Parce qu'il faut des ténèbres pour retrouver le goût du blanc.
J'avais déjà lu deux livres de Houellebecq qui ne m'avaient plu que grâce à leurs passages érotiques. Évidemment, je voyais bien qu'il y avait une volonté ironique, mélancolique et même cynique dans la description de notre société ; j'avais constaté comme beaucoup le goût pour la provocation de l'auteur mais pour tout dire, tout jeune que j'étais, ces saillies ne m'avaient pas vraiment marqué. Le personnage que Houellebecq interprétait sur les plateaux télé était selon moi méprisable, et le narrateur qu'il inventait ne méritait que ma pitié.
Heureusement, La possibilité d'une île est venu lever bon nombre de malentendus dans notre relation. Tout d'abord, je dois révéler avoir acheté le livre à 1 euro dans une brocante, ce qui l'a rendu immédiatement sympathique à mes yeux. C'est donc avec un bel élan que j'abordais les rives de cette dystopie post apocalyptique. Car il s'agit bien de cela : une histoire de fin du monde sombre et sans happy end envisageable. Les humains sont redevenus les troupes sauvages de Cro Magnon dont nous avons tous l'archétype en tête : un dominant, les femelles en harem et des offrandes ultra-violente à des divinités ridicules. Bon, d'un point de vue historique, c'est évidemment n'importe quoi mais après tout, Houellebecq ne cherche plus depuis longtemps à parler de faits exacts, sa méthode consisterait plutôt à une extrapolation du mentir-vrai : des exagérations à partir d'images issues de l'inconscient social.

**Travail à faire**
Recopiez mot pour mot et en entier la critique de La possibilité d'une île qui figure ci-dessus.

**Extraits du matériel**

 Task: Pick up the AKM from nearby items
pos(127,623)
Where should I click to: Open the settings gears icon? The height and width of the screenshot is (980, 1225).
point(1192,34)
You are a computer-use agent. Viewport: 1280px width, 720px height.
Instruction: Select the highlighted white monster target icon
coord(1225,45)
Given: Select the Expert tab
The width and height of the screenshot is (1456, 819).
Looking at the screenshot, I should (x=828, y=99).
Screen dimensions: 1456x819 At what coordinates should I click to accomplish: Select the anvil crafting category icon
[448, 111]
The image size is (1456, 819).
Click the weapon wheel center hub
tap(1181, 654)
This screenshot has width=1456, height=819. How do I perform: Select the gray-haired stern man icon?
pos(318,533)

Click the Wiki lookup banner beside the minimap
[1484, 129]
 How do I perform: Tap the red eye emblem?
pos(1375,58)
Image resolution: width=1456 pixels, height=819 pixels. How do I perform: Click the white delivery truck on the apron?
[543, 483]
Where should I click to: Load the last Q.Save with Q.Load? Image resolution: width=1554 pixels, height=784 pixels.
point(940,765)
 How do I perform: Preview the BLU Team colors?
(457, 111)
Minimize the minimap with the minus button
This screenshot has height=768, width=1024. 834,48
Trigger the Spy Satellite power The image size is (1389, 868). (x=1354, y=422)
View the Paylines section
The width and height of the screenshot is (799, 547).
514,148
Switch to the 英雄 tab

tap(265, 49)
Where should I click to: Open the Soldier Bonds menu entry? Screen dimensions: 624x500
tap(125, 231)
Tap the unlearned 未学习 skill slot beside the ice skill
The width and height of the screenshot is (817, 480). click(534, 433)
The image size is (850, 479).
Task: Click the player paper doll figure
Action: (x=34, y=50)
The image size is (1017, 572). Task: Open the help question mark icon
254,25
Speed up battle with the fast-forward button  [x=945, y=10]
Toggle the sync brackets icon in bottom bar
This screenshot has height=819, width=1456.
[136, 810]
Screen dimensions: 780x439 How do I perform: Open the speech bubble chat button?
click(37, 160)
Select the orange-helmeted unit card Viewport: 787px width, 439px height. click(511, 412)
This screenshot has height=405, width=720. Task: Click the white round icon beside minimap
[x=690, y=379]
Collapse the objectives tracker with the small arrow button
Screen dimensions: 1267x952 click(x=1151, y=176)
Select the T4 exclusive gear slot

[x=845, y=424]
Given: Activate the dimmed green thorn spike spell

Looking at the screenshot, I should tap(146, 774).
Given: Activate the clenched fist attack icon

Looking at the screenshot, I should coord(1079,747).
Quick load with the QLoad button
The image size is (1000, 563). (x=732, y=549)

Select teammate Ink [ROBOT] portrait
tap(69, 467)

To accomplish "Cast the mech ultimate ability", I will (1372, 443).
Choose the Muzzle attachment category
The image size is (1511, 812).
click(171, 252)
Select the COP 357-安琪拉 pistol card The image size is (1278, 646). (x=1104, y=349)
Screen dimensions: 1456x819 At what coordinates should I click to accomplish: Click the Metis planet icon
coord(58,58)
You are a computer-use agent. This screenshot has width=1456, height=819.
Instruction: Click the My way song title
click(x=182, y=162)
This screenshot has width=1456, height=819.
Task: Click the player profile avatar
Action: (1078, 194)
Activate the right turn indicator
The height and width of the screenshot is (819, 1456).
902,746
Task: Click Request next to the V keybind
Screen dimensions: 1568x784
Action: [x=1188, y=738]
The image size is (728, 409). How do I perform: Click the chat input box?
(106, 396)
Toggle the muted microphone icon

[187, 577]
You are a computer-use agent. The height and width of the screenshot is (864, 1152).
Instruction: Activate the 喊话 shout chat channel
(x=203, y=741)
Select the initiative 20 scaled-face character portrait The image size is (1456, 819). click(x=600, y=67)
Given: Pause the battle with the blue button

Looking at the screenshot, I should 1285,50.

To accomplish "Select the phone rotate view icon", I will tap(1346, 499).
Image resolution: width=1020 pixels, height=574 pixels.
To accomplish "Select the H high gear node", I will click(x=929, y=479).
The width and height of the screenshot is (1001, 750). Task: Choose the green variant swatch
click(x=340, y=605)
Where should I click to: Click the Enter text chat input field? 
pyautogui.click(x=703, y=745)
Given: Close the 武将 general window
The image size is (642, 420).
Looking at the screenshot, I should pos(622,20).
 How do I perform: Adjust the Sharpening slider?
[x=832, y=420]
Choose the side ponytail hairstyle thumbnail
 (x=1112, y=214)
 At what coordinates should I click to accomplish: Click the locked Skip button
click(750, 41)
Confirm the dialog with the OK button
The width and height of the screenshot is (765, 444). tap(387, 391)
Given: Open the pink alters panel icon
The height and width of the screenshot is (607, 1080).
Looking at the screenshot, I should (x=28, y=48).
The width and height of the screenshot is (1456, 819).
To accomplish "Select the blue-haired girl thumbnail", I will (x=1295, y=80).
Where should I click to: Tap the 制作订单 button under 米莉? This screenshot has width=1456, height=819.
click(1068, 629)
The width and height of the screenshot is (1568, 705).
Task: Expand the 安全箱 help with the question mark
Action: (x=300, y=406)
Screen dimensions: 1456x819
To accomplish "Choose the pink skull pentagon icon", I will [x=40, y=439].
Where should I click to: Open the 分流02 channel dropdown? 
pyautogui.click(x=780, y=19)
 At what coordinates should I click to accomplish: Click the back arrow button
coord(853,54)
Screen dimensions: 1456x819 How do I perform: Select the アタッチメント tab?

**Résultat**
Parce qu'il faut des ténèbres pour retrouver le goût du blanc.
J'avais déjà lu deux livres de Houellebecq qui ne m'avaient plu que grâce à leurs passages érotiques. Évidemment, je voyais bien qu'il y avait une volonté ironique, mélancolique et même cynique dans la description de notre société ; j'avais constaté comme beaucoup le goût pour la provocation de l'auteur mais pour tout dire, tout jeune que j'étais, ces saillies ne m'avaient pas vraiment marqué. Le personnage que Houellebecq interprétait sur les plateaux télé était selon moi méprisable, et le narrateur qu'il inventait ne méritait que ma pitié.
Heureusement, La possibilité d'une île est venu lever bon nombre de malentendus dans notre relation. Tout d'abord, je dois révéler avoir acheté le livre à 1 euro dans une brocante, ce qui l'a rendu immédiatement sympathique à mes yeux. C'est donc avec un bel élan que j'abordais les rives de cette dystopie post apocalyptique. Car il s'agit bien de cela : une histoire de fin du monde sombre et sans happy end envisageable. Les humains sont redevenus les troupes sauvages de Cro Magnon dont nous avons tous l'archétype en tête : un dominant, les femelles en harem et des offrandes ultra-violente à des divinités ridicules. Bon, d'un point de vue historique, c'est évidemment n'importe quoi mais après tout, Houellebecq ne cherche plus depuis longtemps à parler de faits exacts, sa méthode consisterait plutôt à une extrapolation du mentir-vrai : des exagérations à partir d'images issues de l'inconscient social.